Classical, Early Music, New Music
Reviewed by Elizabeth Silsbury, September 1st, 2015
Recorder exponent extraordinaire Genevieve Lacey is the brains and lungs driving this engaging assembly of new meetings with old friends. She is aided and abetted by the Flinders Quartet, comprising Erica Kennedy, Matthew Tomkins, Helen Ireland and Zoe Knighton.
Six of J.S. Bach’s Inventions set the pulses of Elena Kats Chernin racing – and ours too. Various recorders and the strings play vigorous games, revealing all sorts of rhythmic and harmonic possibilities embedded in the master’s notes. Lacey’s tenor laments, her bass begins sombrely then breaks away into burbling laughter, the sopranino evokes school band fifes and jolly ploughboys. Kats-Chernin and Lacey are perfectly matched in these pieces, genuine re-inventions.

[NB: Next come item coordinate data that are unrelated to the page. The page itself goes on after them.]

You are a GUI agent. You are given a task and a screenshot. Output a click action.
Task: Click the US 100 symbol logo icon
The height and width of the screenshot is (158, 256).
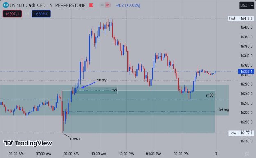[6, 5]
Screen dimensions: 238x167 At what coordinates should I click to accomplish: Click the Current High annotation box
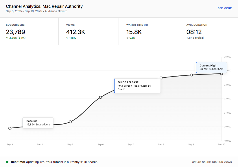coord(211,67)
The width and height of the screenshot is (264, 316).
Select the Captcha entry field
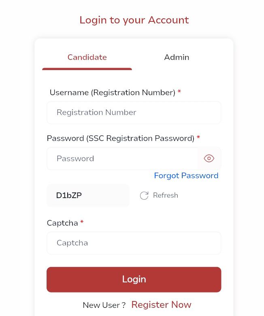pyautogui.click(x=134, y=243)
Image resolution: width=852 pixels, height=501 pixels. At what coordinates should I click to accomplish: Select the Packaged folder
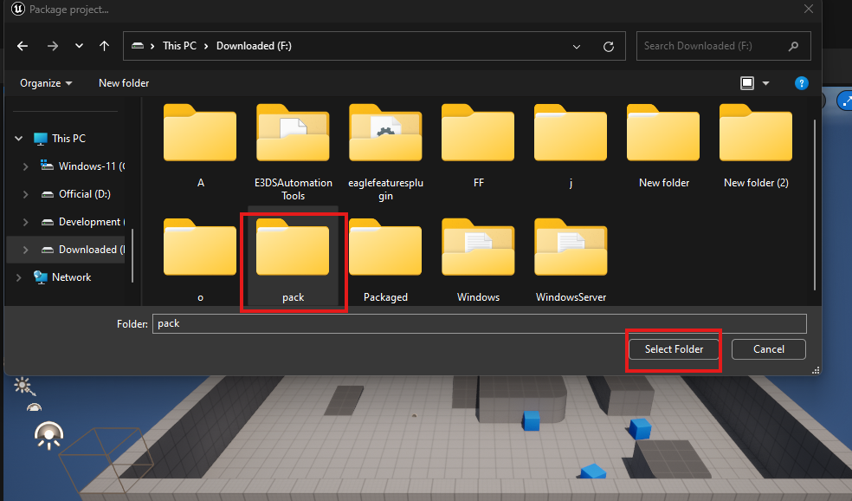point(385,261)
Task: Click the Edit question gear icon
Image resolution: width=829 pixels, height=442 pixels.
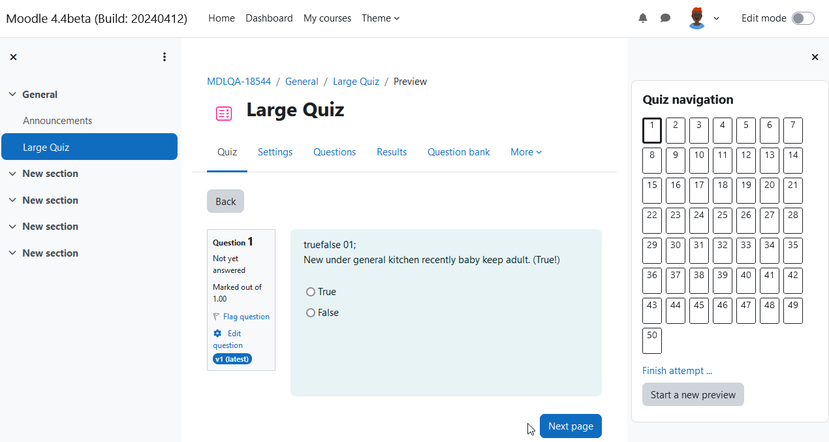Action: pos(217,334)
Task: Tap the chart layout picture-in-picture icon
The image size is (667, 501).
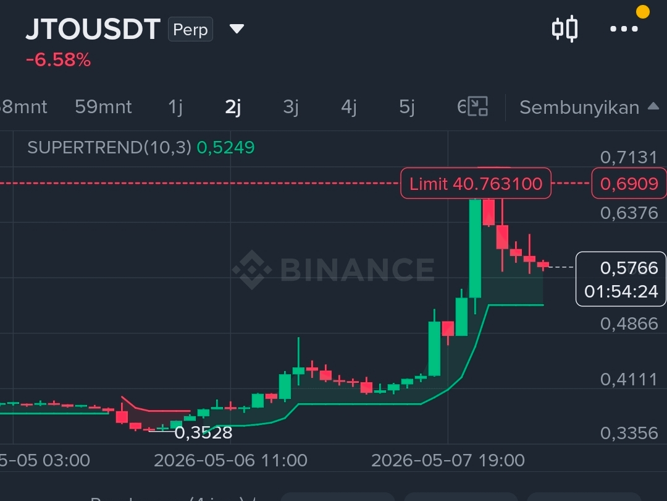Action: point(477,106)
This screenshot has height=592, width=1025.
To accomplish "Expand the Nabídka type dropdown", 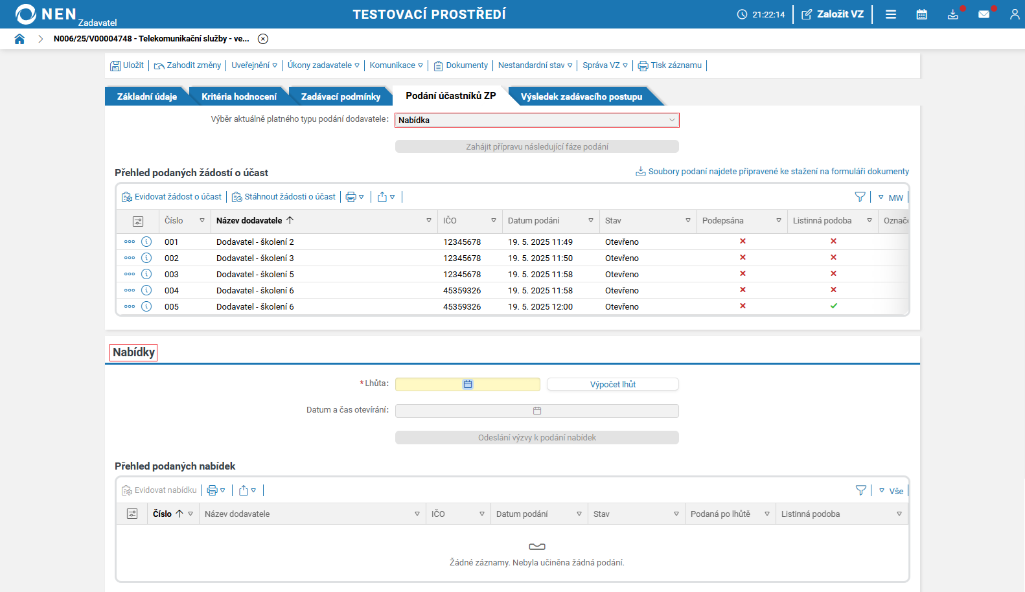I will 537,120.
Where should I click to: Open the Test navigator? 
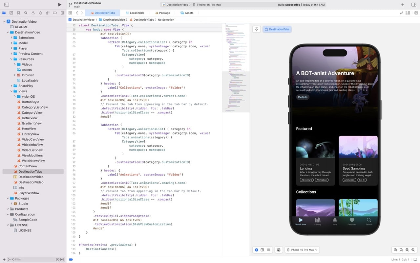pyautogui.click(x=40, y=13)
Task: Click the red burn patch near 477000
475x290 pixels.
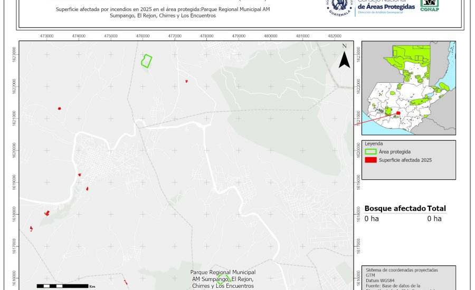Action: 187,81
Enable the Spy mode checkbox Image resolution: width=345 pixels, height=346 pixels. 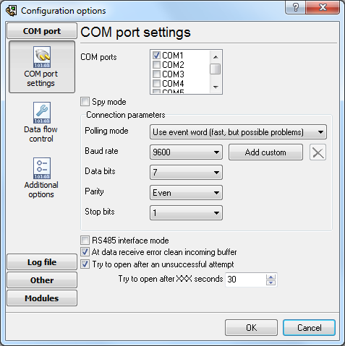(x=85, y=102)
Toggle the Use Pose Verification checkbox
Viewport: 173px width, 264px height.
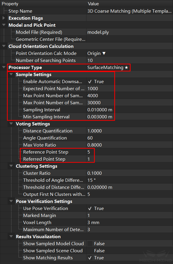pos(90,208)
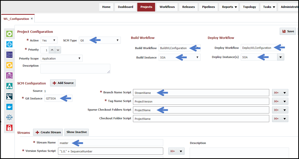Open the HELM sidebar icon
299x159 pixels.
click(x=9, y=117)
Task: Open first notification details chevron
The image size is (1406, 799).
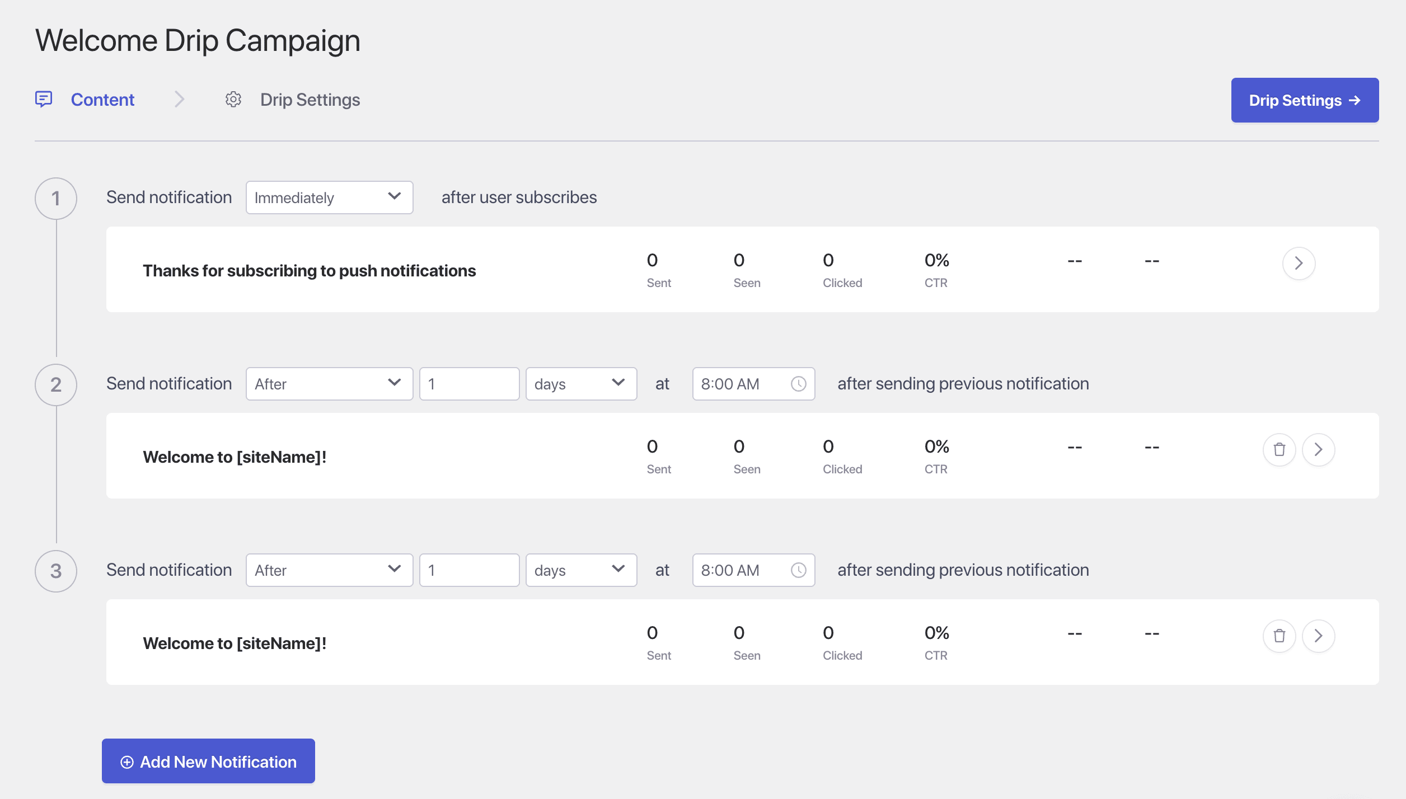Action: tap(1299, 263)
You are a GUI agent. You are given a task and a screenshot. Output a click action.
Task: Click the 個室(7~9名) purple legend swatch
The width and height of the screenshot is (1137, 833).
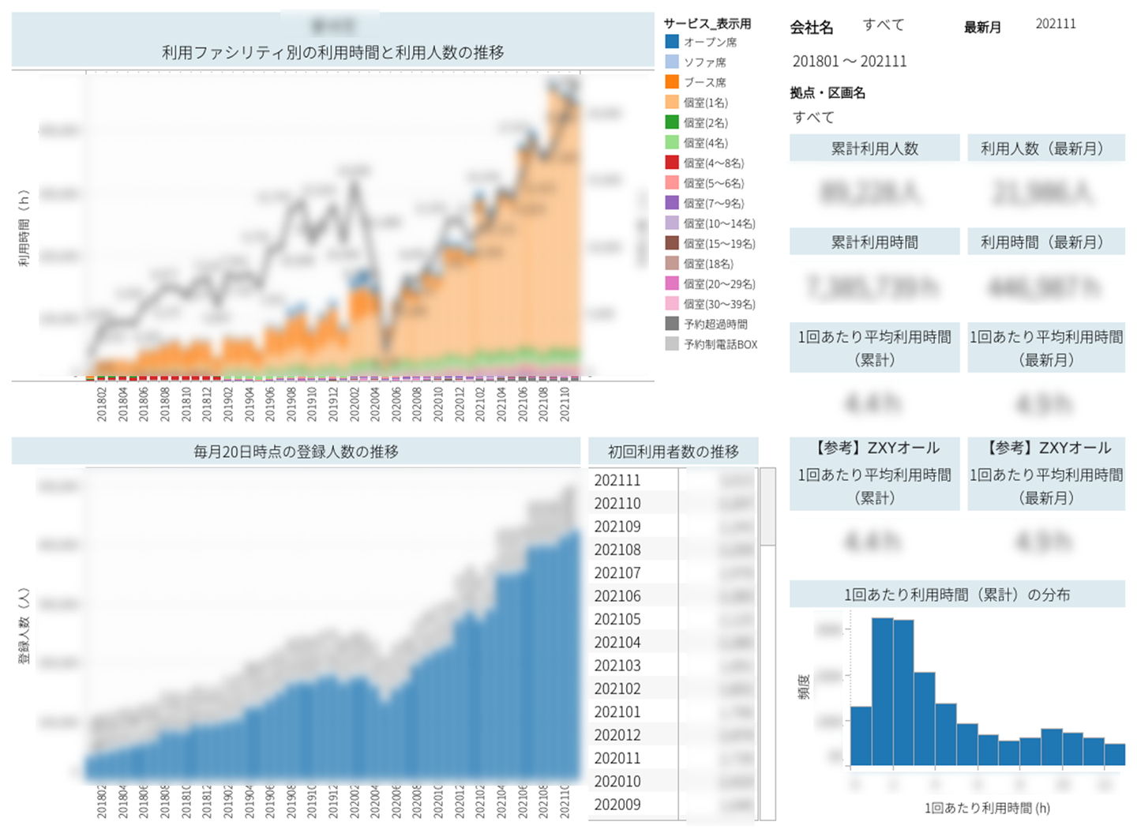coord(672,203)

Calvin Bowman also looks to Bach, arranging organ and cantata movements for string quartet where they sit very comfortably.
Not so much re-invented as re-visited wearing a different costume are Lacey’s interpretations of Mozart’s wind quartets, one in D major, KV 285, the other originally for oboe, then re-thought for flute in C major KV Anh. 171/285b. Flute purists may regret the recorder’s absence of vibrato and find the tone colourless, even flat – not in pitch, heaven forfend, especially in sustained notes. The strings are at their most lustrous, with Mozart’s custom-built scoring.
Bowman’s Homage to Mozart comprises a stately Largo and a sprightly Presto, both for string quartet, both laced with implicit and explicit references to the scores of the hero and others who held him in equally high esteem. Spot the tune is always a jolly game to play.